*Document excerpt*.
'''
The other day Misha suddenly announced that she had decided on her future career."I now know what I'm going to be when I grow up!"
"What is going to be then?" I asked. It was about time she had come to this decision. She is already four and I'd been waiting patiently for years.
"I am going to be a god."
I wondered, feverishly, if a Master's Degree was required for Godhood.
"Yeah. And I'm going to wear a very pink dress. With jewels. Lots of jewels."
She sounded definite. I would have to come to grips with all the pink. I began announcing the good news to friends so that they could get their wish-lists in order. She was going to be very busy in the near future and I wanted to give them a heads up. That night, I wondered if I had handled the situation properly.
The first lines of the movie may prove to be the most memorable in film history:
"About yesterday. Something happened...um...I happened to become a god."
Misha gasped! That girl had macked her original career plan.
But as the tale wore on, being a god didn't' seem quite so glamorous. Yurie Hitotsubashi, the middle schooler/god was still very bad at calligraphy, clumsy in PE and couldn't get the boy she liked to even notice her. She invited typhoons by accident and was surrounded everywhere she looked by other gods. At one point she says to a fellow god, "I didn't know there were so many gods," and he replies, "Oh there are as many gods as there are things in the world."
'''
*The data*.
'''
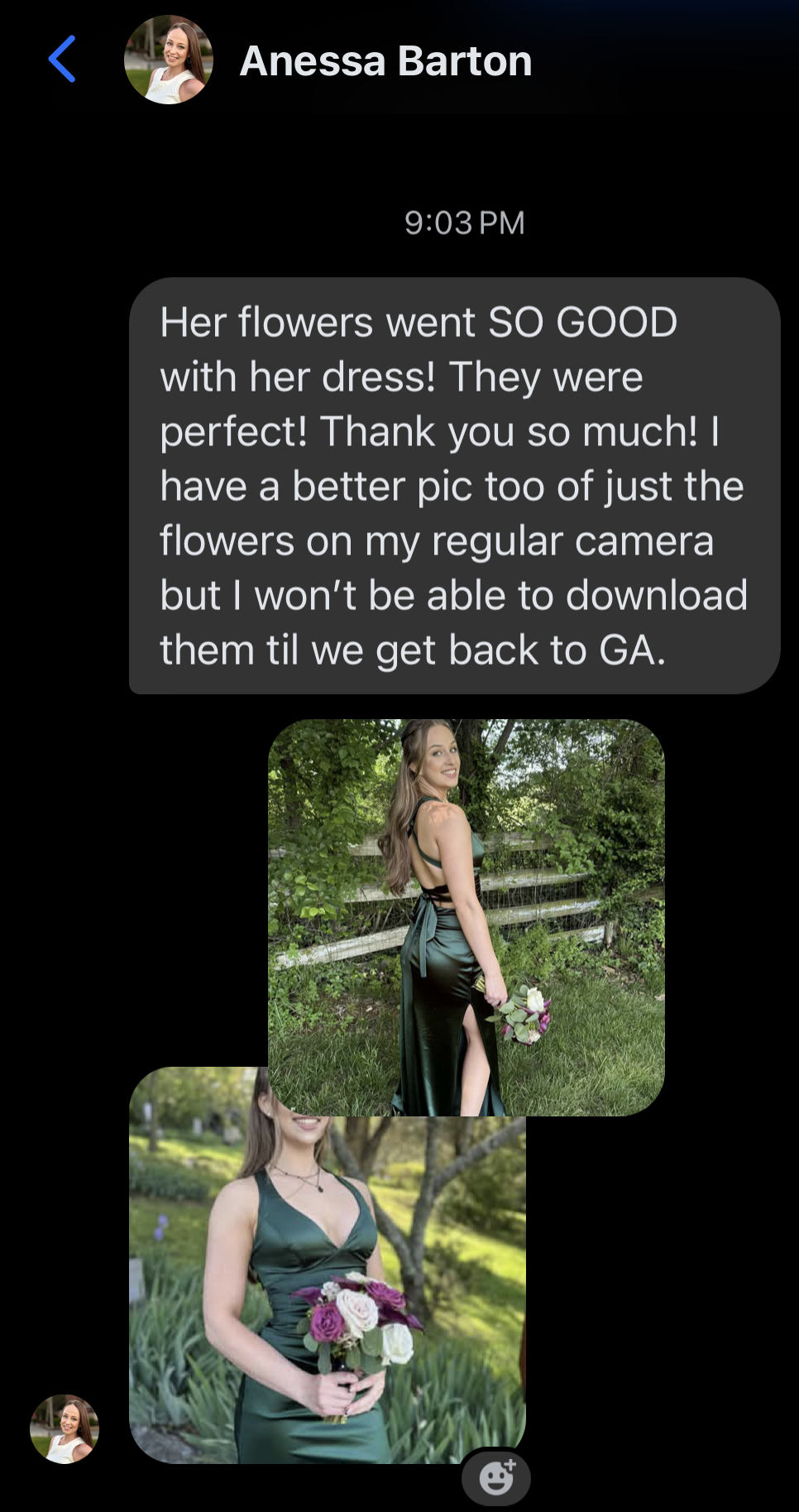Select the "Her flowers went SO GOOD" message bubble
799x1512 pixels.
coord(454,486)
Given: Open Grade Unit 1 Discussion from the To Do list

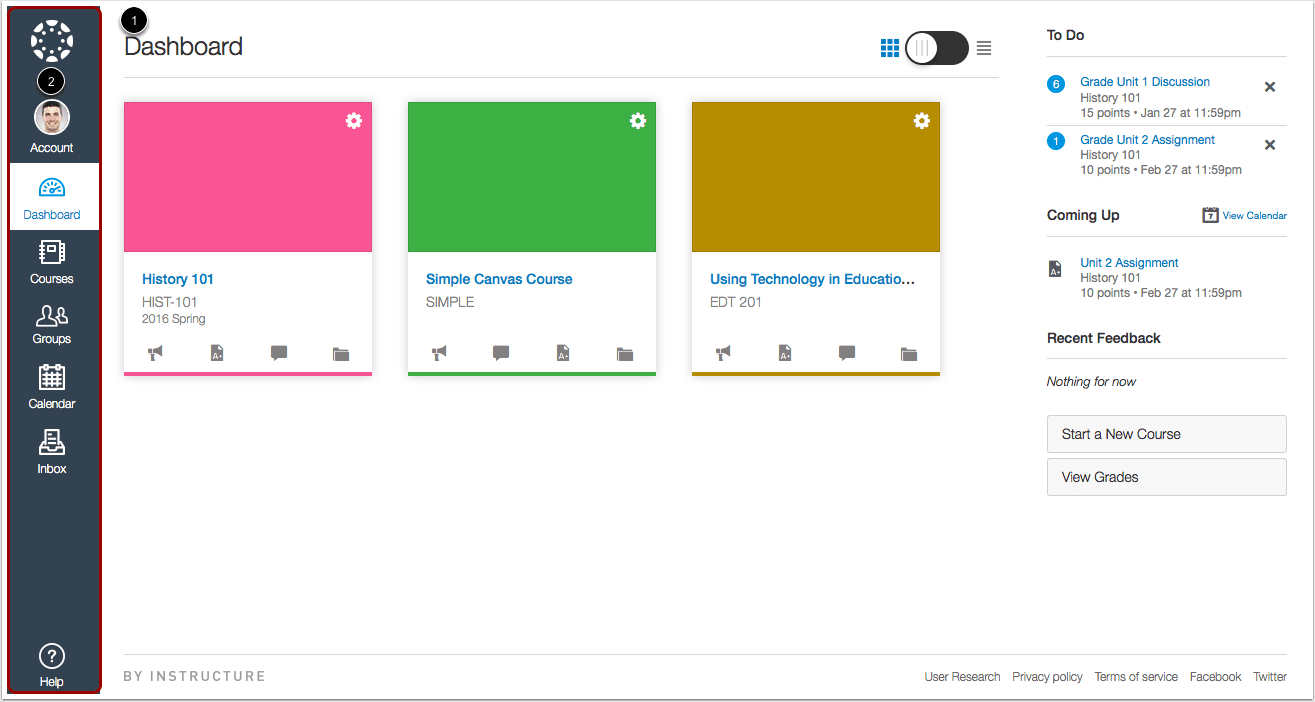Looking at the screenshot, I should pos(1144,82).
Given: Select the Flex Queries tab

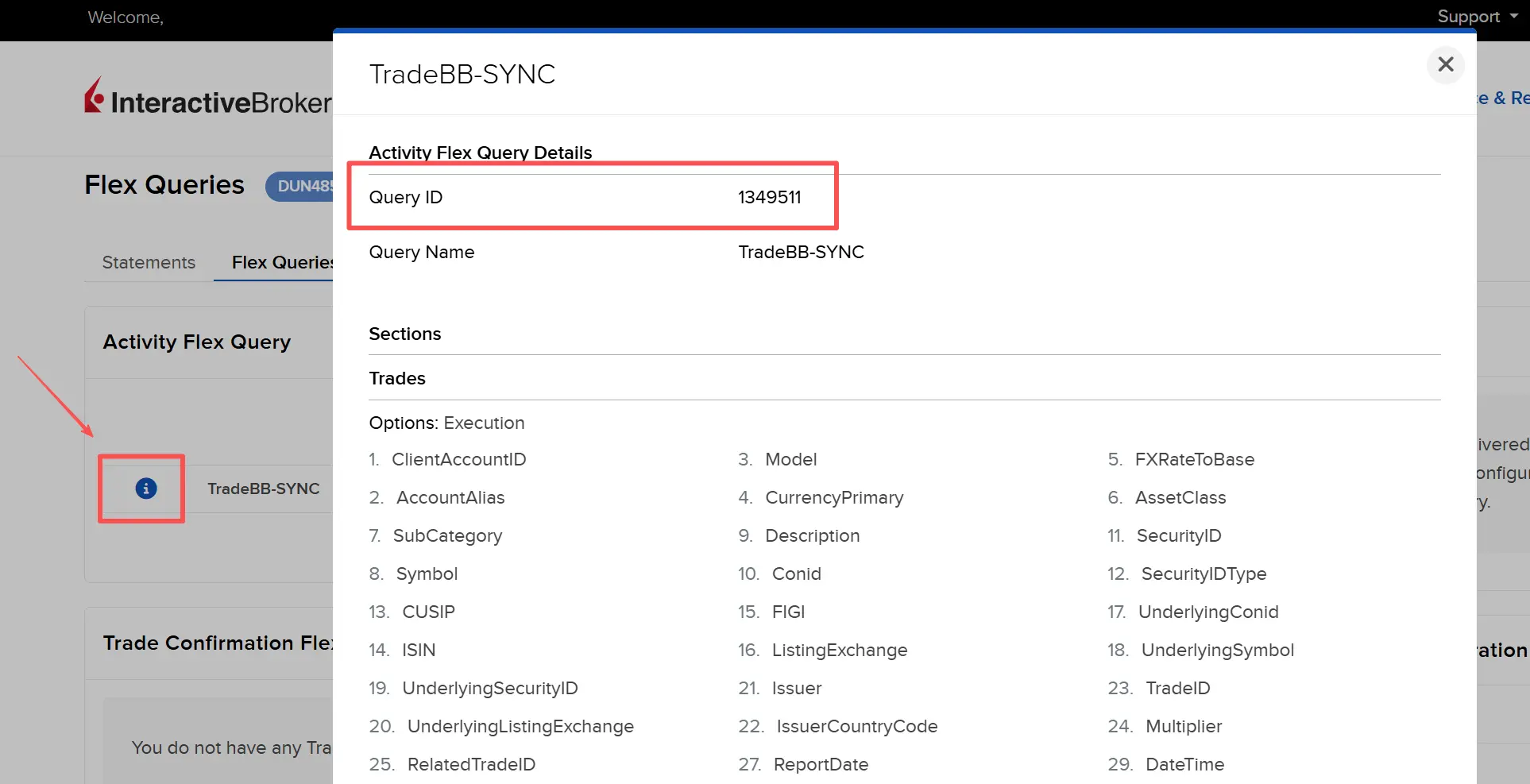Looking at the screenshot, I should pyautogui.click(x=281, y=262).

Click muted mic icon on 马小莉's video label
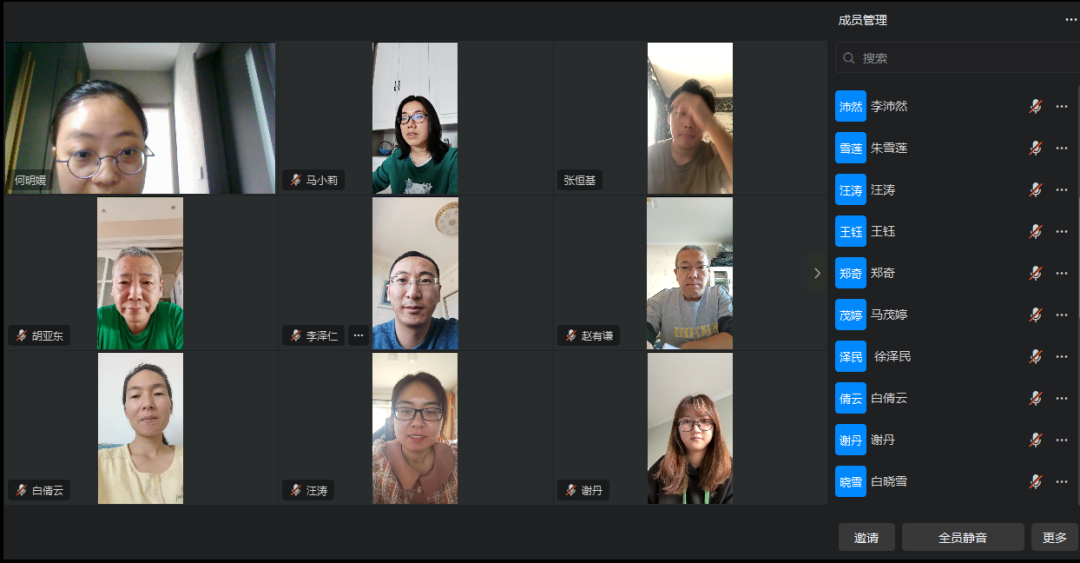(x=295, y=180)
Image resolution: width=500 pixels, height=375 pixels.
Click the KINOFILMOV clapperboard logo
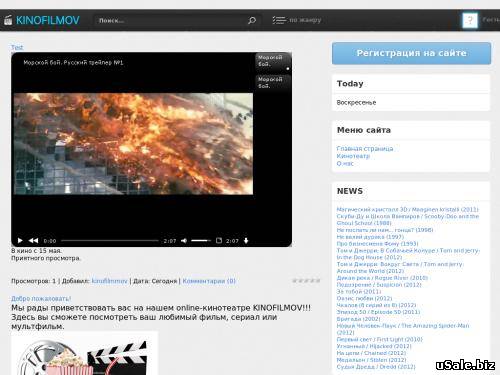tap(8, 20)
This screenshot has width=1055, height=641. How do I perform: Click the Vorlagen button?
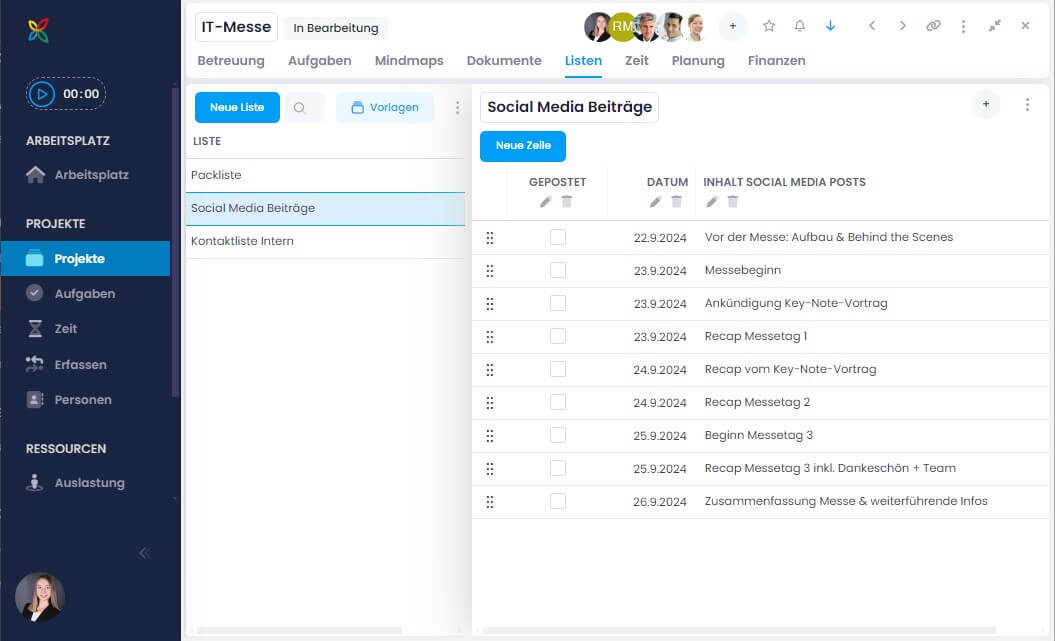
'''
*Work request A*.
Print the stretch of the passage about Misha wanting to be a god from "The other day" through "the situation properly.", word for word.
*Work request B*.
Write what comes next in the passage about Misha wanting to be a god, picking up after its last sentence.

*Answer area A*.
The other day Misha suddenly announced that she had decided on her future career."I now know what I'm going to be when I grow up!"
"What is going to be then?" I asked. It was about time she had come to this decision. She is already four and I'd been waiting patiently for years.
"I am going to be a god."
I wondered, feverishly, if a Master's Degree was required for Godhood.
"Yeah. And I'm going to wear a very pink dress. With jewels. Lots of jewels."
She sounded definite. I would have to come to grips with all the pink. I began announcing the good news to friends so that they could get their wish-lists in order. She was going to be very busy in the near future and I wanted to give them a heads up. That night, I wondered if I had handled the situation properly.

*Answer area B*.
By the end of the movie Misha seemed quite convinced that being a god was nothing too special at all and openly began questioning her career options.
Meanwhile I was still reeling with the depth and beauty of the Shinto message in Kamichu! There are gods all over the place. The world is teeming with holiness. The soccer ball and the edamame (see above picture) represent in the divine world. Have we just not yet awoken to our truest calling as spirits experiencing the human condition? To see the divine in all things. To recognize. To redeem the boring. To revel in the commonplace.
I'm off to the basement to do the laundry. I'll alert you if I see the god of socks. (Misha, meanwhile, is still searching for a job that allows for superhuman grace, courage and non-stop glittery-ness. I think she's well on her way).